What you should do: Convert the lines from the one containing "Given: Click the Contact Name column header" through the end of the records, inclusive, into a Markdown table with the columns Row and Line. Give a row number for each line, skip blank lines, and leave the pictures out.

Data to process:
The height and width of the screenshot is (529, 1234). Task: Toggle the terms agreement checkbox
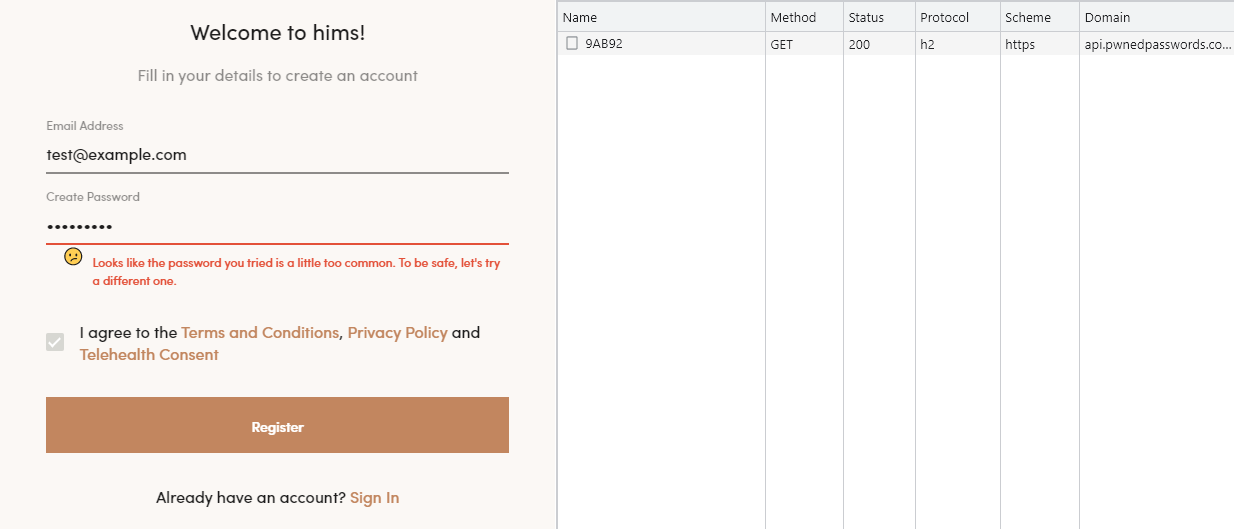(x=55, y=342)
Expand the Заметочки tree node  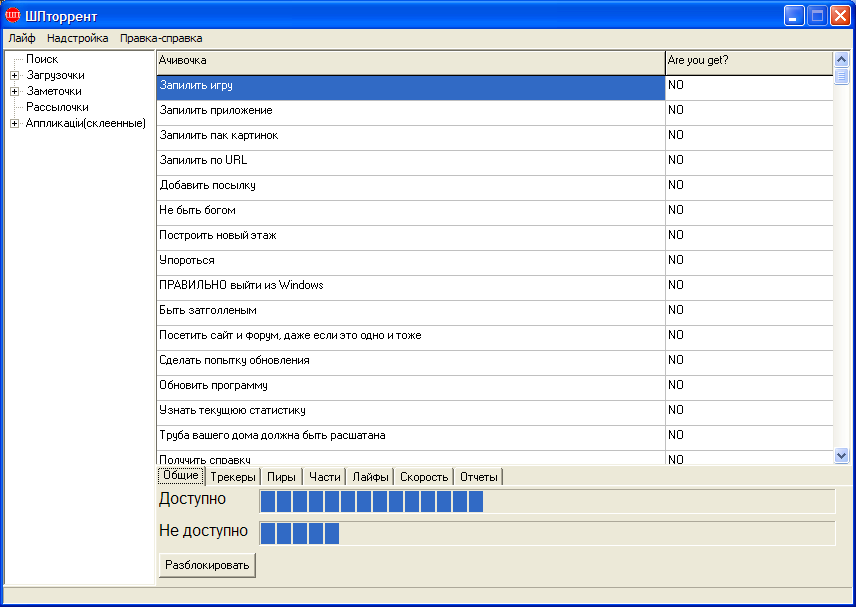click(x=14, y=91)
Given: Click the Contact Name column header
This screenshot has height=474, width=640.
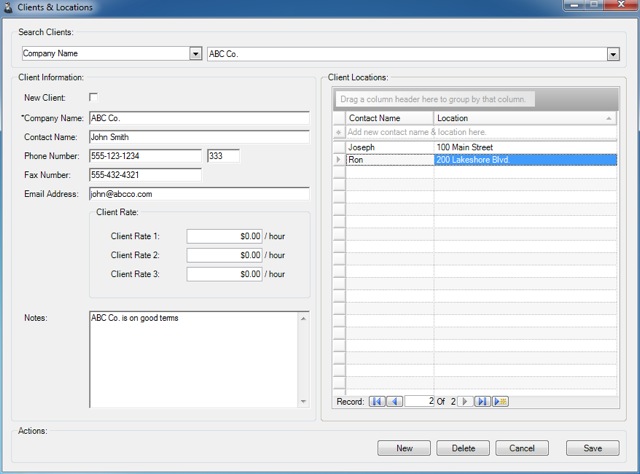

Full output:
| Row | Line |
|---|---|
| 1 | Given: Click the Contact Name column header |
| 2 | This screenshot has height=474, width=640. |